In a statement posted on the US social media company Facebook’s platform accompanied by a photo of an Israeli tank outside the Church of the Nativity during the 2002 West Bank incursion, the Higher Presidential Committee for Church Affairs in Palestine responded to Israeli Prime Minister Benjamin Netanyahu’s speech Friday at the UN General Assembly, in which he claimed Israel is the only state in the Middle East that protects Christians.
“In a nearly empty UN General Assembly hall, war criminal and ICC fugitive Benjamin Netanyahu once again spread lies about Palestinian Christians,” the committee said.
“The truth is clear: Israel’s colonial policies of ethnic cleansing, apartheid and genocide have destroyed the Christian presence in Palestine,” it said.
The committee said that Palestinian Christians comprised 12.5% of the population of historic Palestine before the 1948 Nakba, or “catastrophe,” when hundreds of thousands of people were expelled from their homes during the establishment of the state of Israel. It noted that today, they make up only 1.2% of the population in historic Palestine and just 1% in the territories occupied in 1967.
This decline, it argued, is a “direct result of Israeli ethnic cleansing, forced displacement, land confiscation and systematic repression.”
It cited examples including the displacement of 90,000 Palestinian Christians during the Nakba and the forced closure of around 30 churches.
It also recalled the killing of 25 Palestinian Christians in the 1948 Semiramis Hotel bombing in Jerusalem by the Jewish paramilitary group Haganah and the execution of 12 Christians in the village of Eilabun near Nazareth the same year.

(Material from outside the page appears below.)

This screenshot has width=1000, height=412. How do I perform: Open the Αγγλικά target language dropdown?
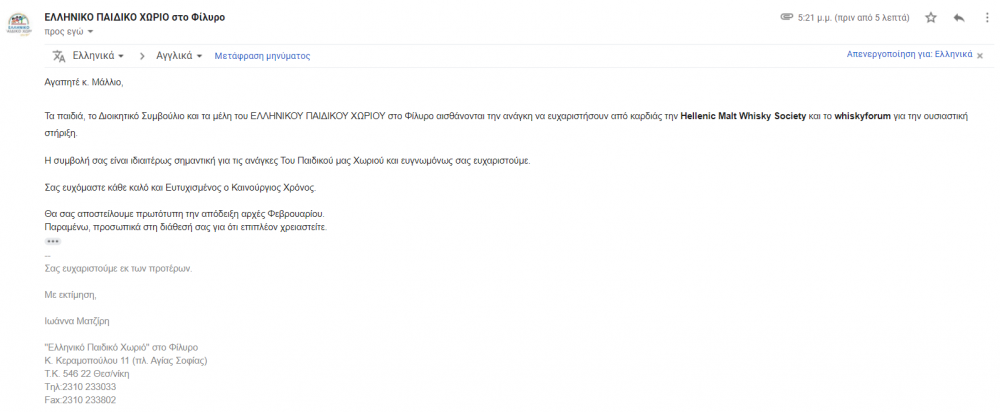pyautogui.click(x=179, y=56)
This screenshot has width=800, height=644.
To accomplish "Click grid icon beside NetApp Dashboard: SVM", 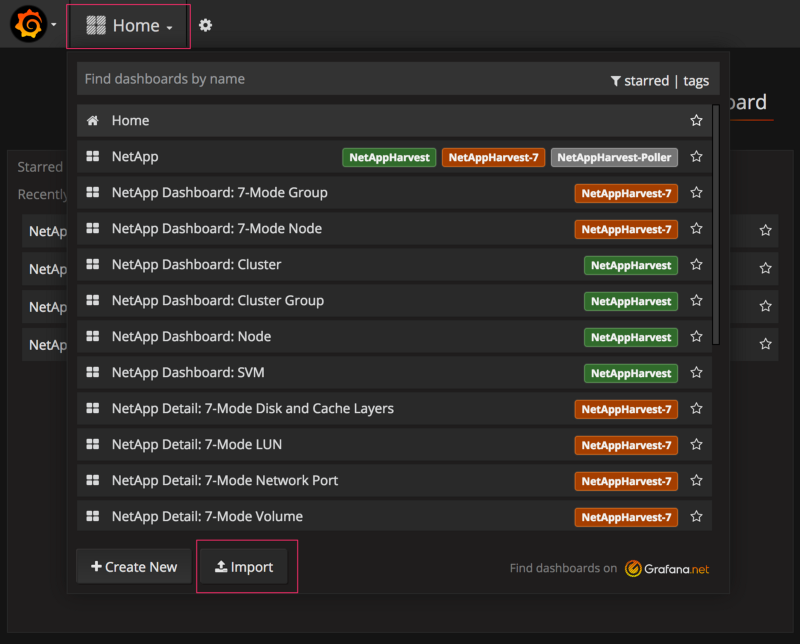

The committee noted that during the ongoing Gaza war since October 2023, Israel bombed the Greek Orthodox Church of Saint Porphyrius and the Catholic Holy Family Church, massacring civilians who had sought refuge there, as well as targeting church-affiliated institutions such as Al-Ahli Baptist Hospital and the Orthodox Arab Cultural and Social Center.
It added that Christian homes were also bombed, forcing families to shelter in churches, which themselves were not spared from Israeli strikes.
The committee said 44 Palestinian Christians have been killed since the beginning of the assault on Gaza, either directly by bombardments or indirectly due to dire humanitarian conditions, including shortages of food and medicine.
In the West Bank, the committee reported repeated attacks on the Christian village of Taybeh near Ramallah by settler militias. It also warned that churches across Palestine face “an unprecedented assault threatening their historic presence and continued mission in the Holy Land.”
The statement also pointed to Israel’s recent freezing of Orthodox Patriarchate accounts in Jerusalem, the imposition of heavy taxes on church properties in violation of the status quo, and the seizure of Armenian church properties.
In Bethlehem, the birthplace of Jesus, “illegal settlements, military checkpoints and the separation wall are strangling the city, while lands belonging to Palestinian Christians are being confiscated for settlement construction,” the committee said. It added that Bethlehem today is surrounded by more than 150 barriers, gates and earth mounds — the highest number in the West Bank.
“The truth cannot be denied: Israel has eliminated the Christian presence in the Holy Land, and Netanyahu’s lies at the UN cannot erase history or the reality of Palestinian life — Christians and Muslims alike — under Israeli colonial rule,” the committee stressed.
It underscored that “defending the Christian presence in Palestine is not only a local matter but a global human, moral and legal cause.”